But, I have tricked you all. OF COURSE Gregg is going to criticize fictional television shows and movies in the last TMQ for the next few months.
Of course television shows have ridiculous plots. But shouldn't the
physical aspects make sense? Such as, say, the distance between
locations be realistic? Recently on "NCIS: Los Angeles," the heroes
traveled from Los Angeles to Tunisia and back in about 15 minutes.
No, because nobody wants to watch them on a plane for several hours making small talk and sleeping.
On "The Flash," superhero love interest Iris West arrives with coffee
cups in a cardboard shell that she holds sideways -- they don't fall out
or, apparently, weigh anything. And Iris's job is running a coffee bar!
On "Madam Secretary," the beleaguered assistant enters with the two
tall Starbucks that the Secretary of State ordered -- they don't have
sleeves yet don't hurt his hand, and he waves them around as he makes a
I don't think I understand why these things bother Gregg so much. When I'm watching a television show, I can clearly see when two characters are talking that several takes from several angles are being shown and sometimes the characters whose face the audience can't see isn't having his/her hand move in concert with what that character is supposed to be saying. It's a fictional show, I get over. If Gregg is so bored watching a show that empty coffee cups bore him, maybe he should find more interesting shows to watch.
Then there's television addiction to cell phones. Somehow directors have
come to believe it's dramatic to talk on cell phones -- maybe because
Hollywood deals are made by shouting into cell phones while stuck in
traffic on the I-10. TV mobsters discuss their plans in detail via cell
I'd love to know what generic "TV mobsters" Gregg is watching because on "The Sopranos" it was a very clear plot point that they did not talk on cell phones about plans in detail. I'm sure what this generic show with "TV mobsters" Gregg is talking about via cell phone, but given the fact he isn't being specific about the show when he's ALWAYS specific about shows, I'm sure this "TV mobsters" show exists.
On NBC "State of Affairs," the imaginary CIA director uses his cell
phone to discuss national security information, including operational
code names. True, during the David Petraeus scandal, the nation learned
that the actual CIA director did not know email accounts can be hacked.
But your columnist is guessing not many people in the intelligence
community talk about state secrets over cell phones.

** GIVEN EXERCISE A **
Extract from the commentary on television shows the passage that opens with the words "No, because nobody" and closes with "a coffee bar!". Copy it word for word.
** GIVEN EXERCISE B **
Write what comes next in the commentary on television shows, picking up after its last sentence.

** RECORDS **
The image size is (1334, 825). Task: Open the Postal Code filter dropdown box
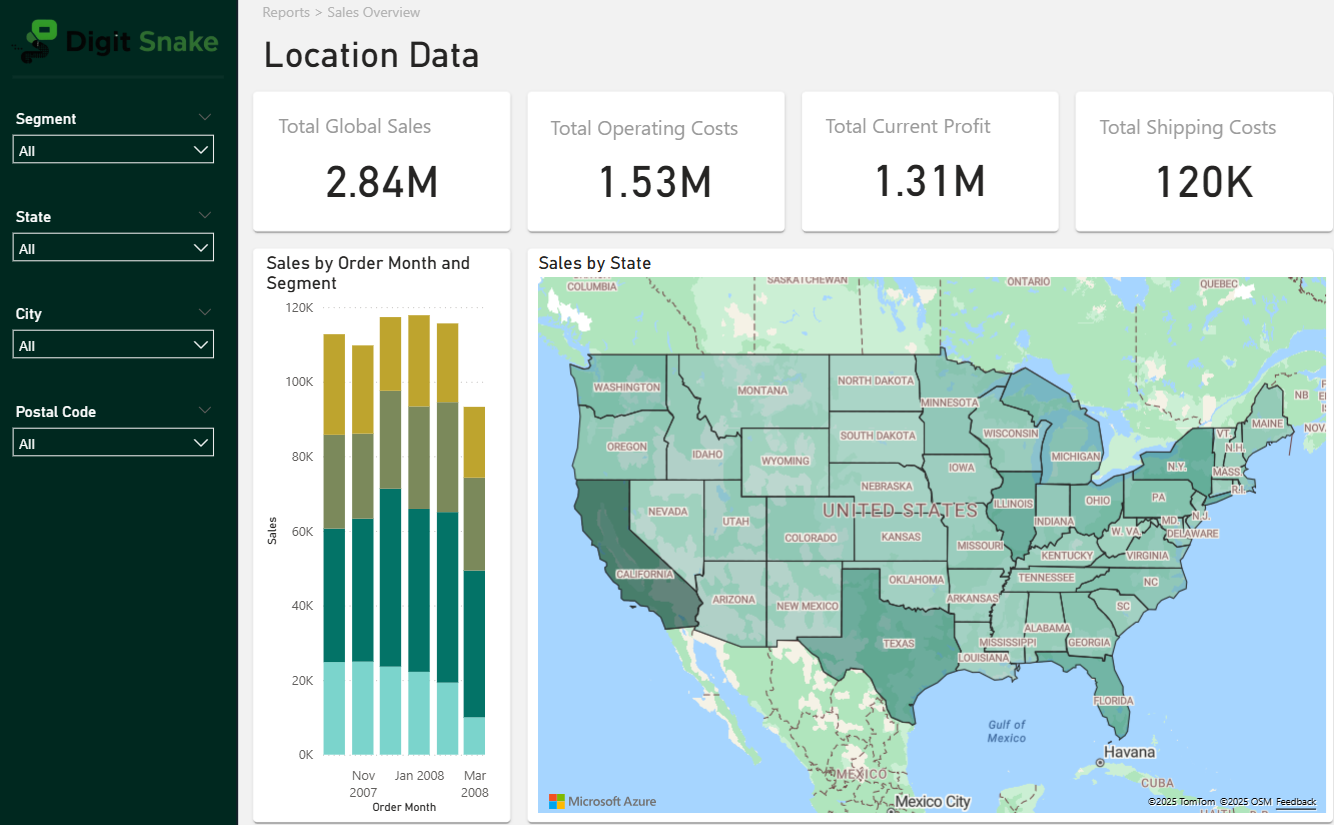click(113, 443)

* * *

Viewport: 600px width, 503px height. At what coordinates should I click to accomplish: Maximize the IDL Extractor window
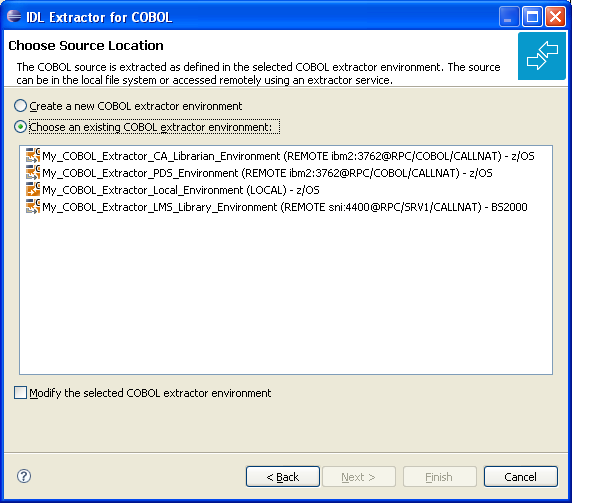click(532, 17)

** ANSWER A **
No, because nobody wants to watch them on a plane for several hours making small talk and sleeping.
On "The Flash," superhero love interest Iris West arrives with coffee
cups in a cardboard shell that she holds sideways -- they don't fall out
or, apparently, weigh anything. And Iris's job is running a coffee bar!

** ANSWER B **
Right, you are guessing. This means you could be wrong. I know, I shudder at the thought too.
With 11 minutes remaining, Seattle had a 24-14 lead and New England
faced third-and-14 deep in its territory. The Patriots looked as beaten
as a good team can look -- and Seattle looked seriously overconfident.
New England converts on Brady's favorite pass of 2014, the short crosser
to Julian Edelman. How could Seattle not have been expecting this?
It's possible they were expecting it, they just figured they could tackle Edelman before he got the first down.
Now New England faced second-and-11 and converts on a seam route to Rob
Gronkowski. A moment later New England faces second-and-10 and again
converts on a seam route to Gronkowski. Four times in the fourth
quarter, Seattle's storied defense allowed the Patriots to convert
It's almost like the Patriots had a game plan on offense or something. Allowing the opposing offense to score on four long-yardage attempts is how games are lost.
New England's second touchdown of the game came on a 22-yard go route to
Gronkowski. He split far wide, covered by weakside linebacker K.J.
Wright, no safety nearby. Presnap, your columnist pointed toward
Gronkowski and shouted, "That matchup is a touchdown for New England!"
(I have witnesses.)
You have witnesses that none of your readers know. How about you hand out some phone numbers and I'll verify that you aren't lying? I would have a few more questions when I talk to these witnesses though.
How did Earl Thomas, the safety on that side, fail to notice? Thomas cheated up as if expecting run.
Thomas may have noticed but the defensive play call may have been to where he wasn't supposed to double or have responsibility for the outside receiver. Defensive players can't just do whatever the hell they want to do and Thomas is famous for being able to seem like he's out of position only to actually be right in position to make a play.
Gronkowski was lined up along the Seattle sideline -- he could have
reached out and shaken hands with Seahawks coaches. Why didn't they call
DON'T LIKE SOMETHING YOU SEE? JUST CALL A TIMEOUT!
How many timeouts does Gregg think NFL teams have? 15? That's his answer to everything. Just call a timeout! You noticed half a second ago that you don't like the defensive alignment? Call a timeout! Don't like the play call the coach sent in because pre-snap it seems like it won't work? Call a timeout!
For the rest of the game, Thomas covered Gronkowski when he split far
wide, neutralizing him as a deep threat. So Josh McDaniels shifted
Gronkowski inline, where he doesn't normally play much, and used him as a
pass blocker for a while.
Gronkowski doesn't play much inline? I will have to ask Patriots fans to confirm this for me. I feel like I've seen him play inline quite a bit when I've watched Patriots games, but I also don't have the vast knowledge about football that Gregg has. It doesn't help that I find Gregg tends to just make things up, so it's hard to believe what he is saying is the truth sometimes.
As for what went wrong for Seattle -- where to start? Yes, the Bluish
Men Group lost two defensive starters to injury, but every NFL team must
deal with injuries. Neither Thomas nor Kam Chancellor made a big play
all night. Richard Sherman did not play aggressively at the line,
instead backpedaling or lining up "soft."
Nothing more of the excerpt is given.